Friday, March 1, 2024
HomeInterviewsTone TalkTone Talk with Cassidy of the AntiGroupies

Tone Talk with Cassidy of the AntiGroupies

Cassidy of the all-girl rock band The Anti Groupies from Orange County, California, fills us in on her definition of tone, guitar gear, recording and practice techniques, and advice for aspiring young female musicians.

What is your definition of tone, and how has it changed over the years?
My definition of tone is the amount of cleanness, distortion, twang, etc., you have on your amp. I think tone has changed over the years depending on the genre of music that has been popular. Back in the blues and jazz days, a more clean twangy tone was used, while in the ’70s – ’90s, they loved big stacks with powerful distortion for the classic rock and metal tones.

Which guitars, amps, and pedals are you currently using and why?
I have a Fender Champion 100 Combo Amp, and the main pedal I use is the new Mesa Boogie Throttle Box. It has one of the best rock/ distortion tones I’ve ever heard from a pedal. I set my amp to the best clean tone I can get it to, and then I let the pedal do all the work so the sound doesn’t get too fuzzy.

What about strings?
For strings, I use Ernie Ball 9 or 10-gauge strings. I would say these are the most common and pretty standard strings to use. I change my strings about every two months and clean/ oil my fretboard.

Are there certain recording techniques you prefer in the studio?
When recording guitar, I can’t record guitar dry (without any effects) because it is hard for me to envision what it will sound like with the whole song, and since Im so used to playing it live, it throws me off. I like it to record at least with a little bit of whatever effect I normally play with live, and then we can go back and really mix and master it, just so I get that tightness and feeling of playing live, which is what I want to capture in the recording.

How do you keep your sound consistent onstage?
This I find really difficult since I’m always messing with my pedals and amps, but since I’ve been playing for a while now, I feel like I’ve got my desired sound pretty dialed in.

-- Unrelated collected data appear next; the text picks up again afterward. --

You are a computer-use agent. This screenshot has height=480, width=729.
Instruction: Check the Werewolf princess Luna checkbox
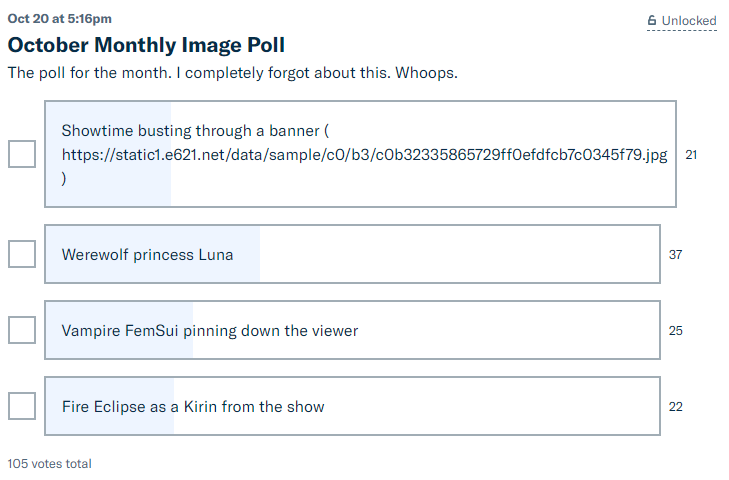pos(22,254)
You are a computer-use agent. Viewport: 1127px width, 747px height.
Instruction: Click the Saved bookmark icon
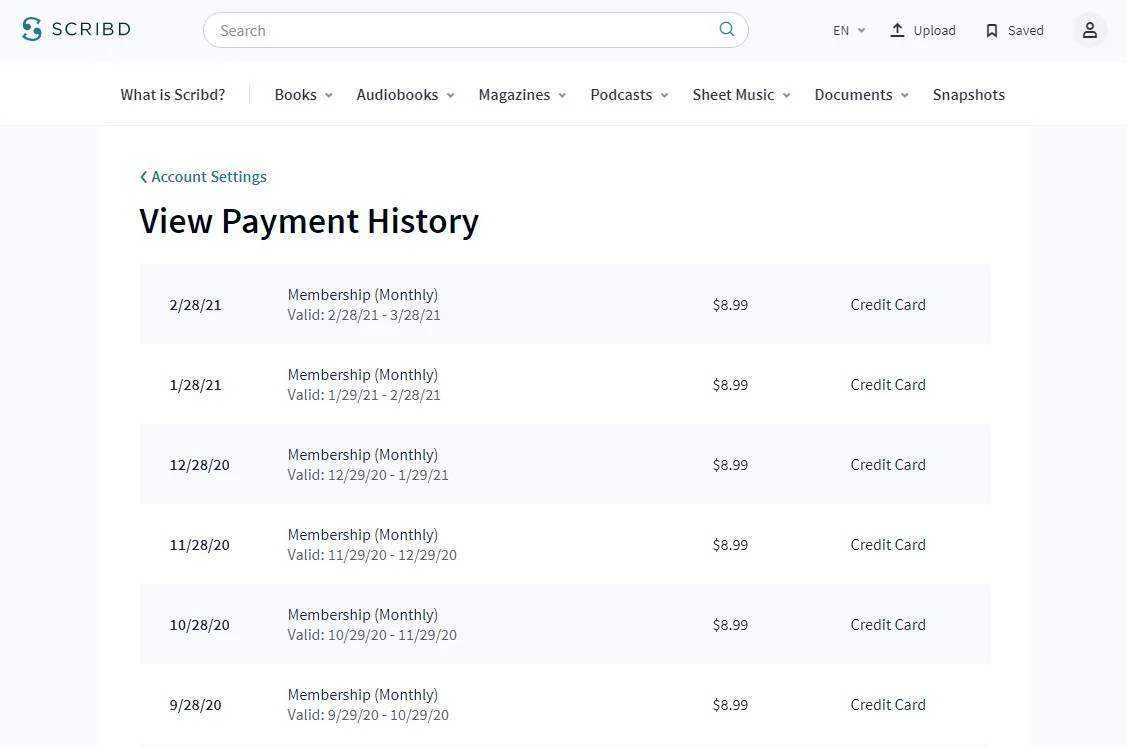pos(992,30)
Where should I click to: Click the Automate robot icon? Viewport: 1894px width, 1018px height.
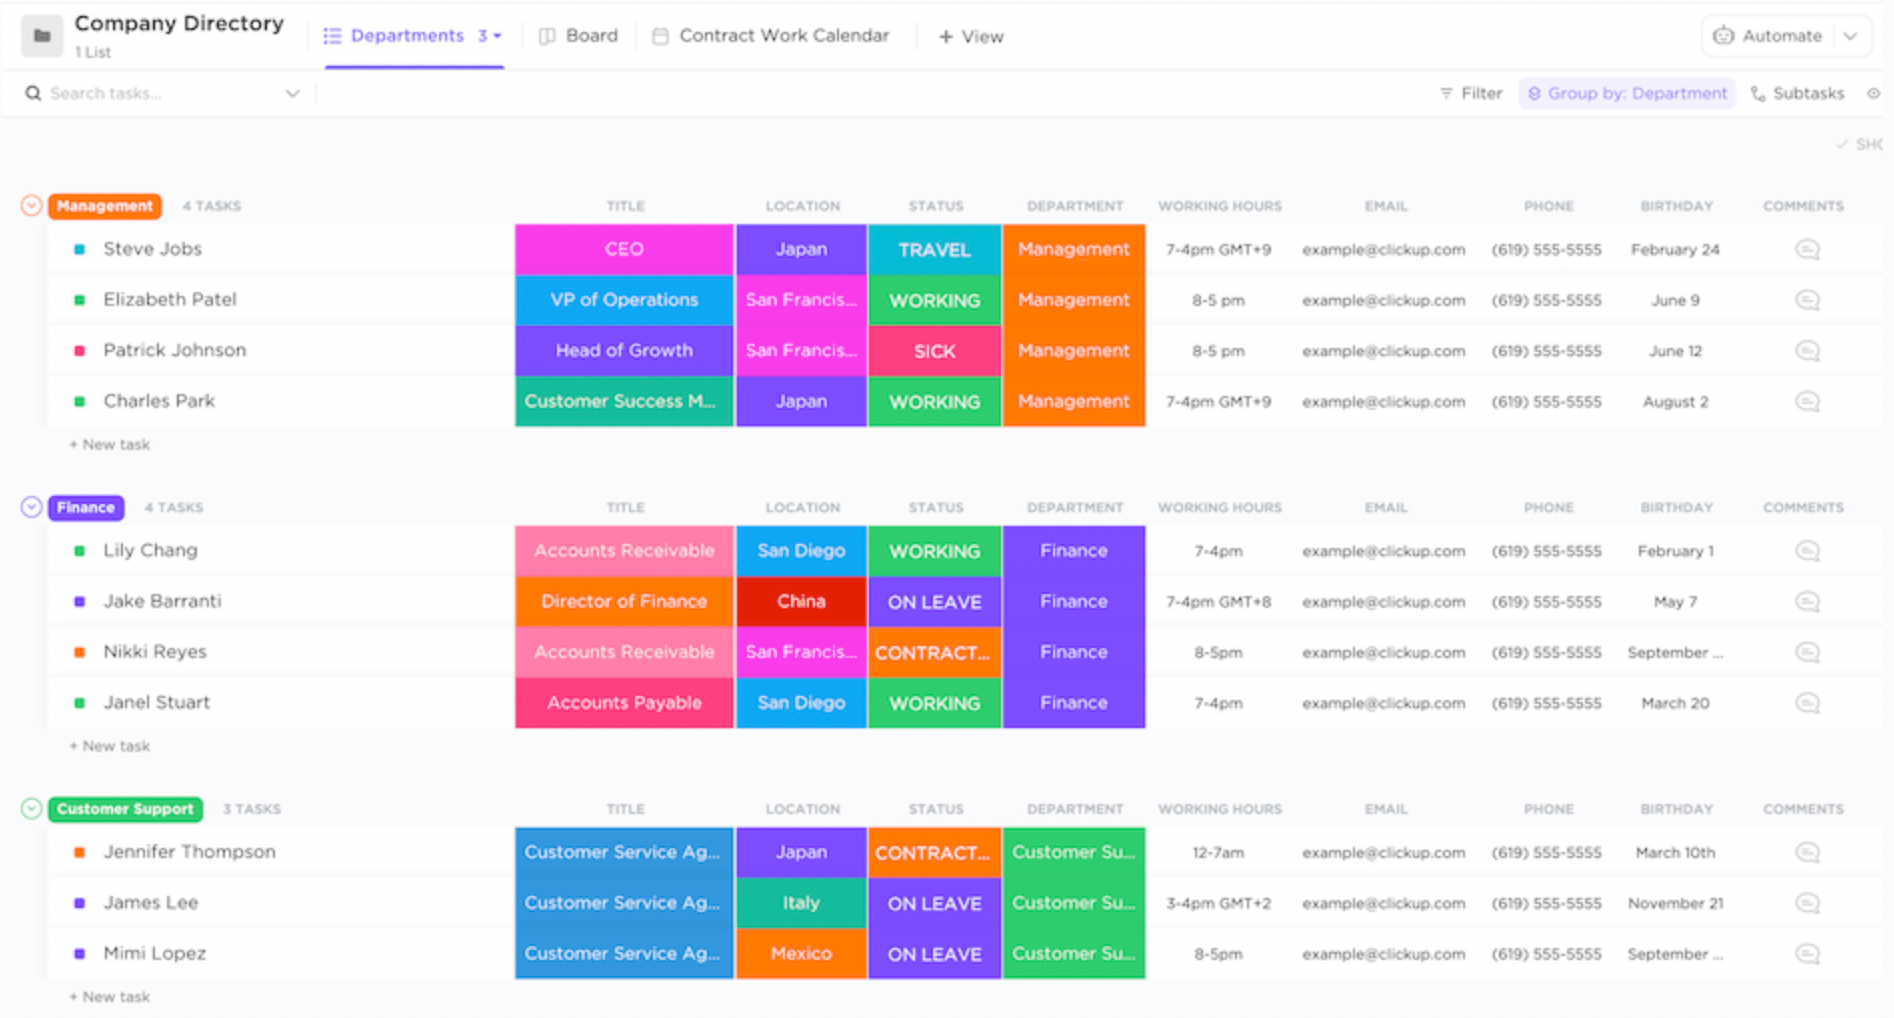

I mainly set my amp to an ideal clean tone and let my pedals do the work.

What does your practice consist of?
Hours and hours and hours of practice, just sitting in my room learning and writing songs, practicing scales, and creating riffs and solo lines in certain keys that are go-to’s for improvising. Just honestly, putting time in is key. I feel like if I practice like an hour, take a 30-minute break, and come back to it, I give it time to sit and process, and then I retain it, and it comes easier to me. Even though frustration and sore, calloused fingers come with it, practice as long and as much as you can to be the best musician you can be.

Favorite guitar riff or lick that inspired you to play guitar?
I think for everyone when learning guitar they always want to learn the super iconic guitar licks that they want to show off, so I think a couple that I can remember were “Crazy Train” by Ozzy Osbourne (which I think every guitar player can say), “Beating Around The Bush” by AC/DC, and “Crazy on You” by Heart.

What is your advice for young women who hope to work in the music industry?
My advice would be to not let anyone make you think for even a second that you are not just as capable to be in the music industry as anyone else. I grew up being a singer, but I didn’t pick up a guitar until I was about 15. For years, guys would tell me to “put down the guitar” and make comments and remarks to me. For a while, I would overthink it and wonder if they were right and I should just focus on singing. You would be surprised by the misogyny me and my band still face in 2023. I knew I loved playing guitar even more than I liked to sing, and I wasn’t going to let anyone take that away from me. If you want to play an instrument, no matter how old you are, do it. Everyone has to start somewhere. Don’t let anyone make you feel like you don’t deserve what you want.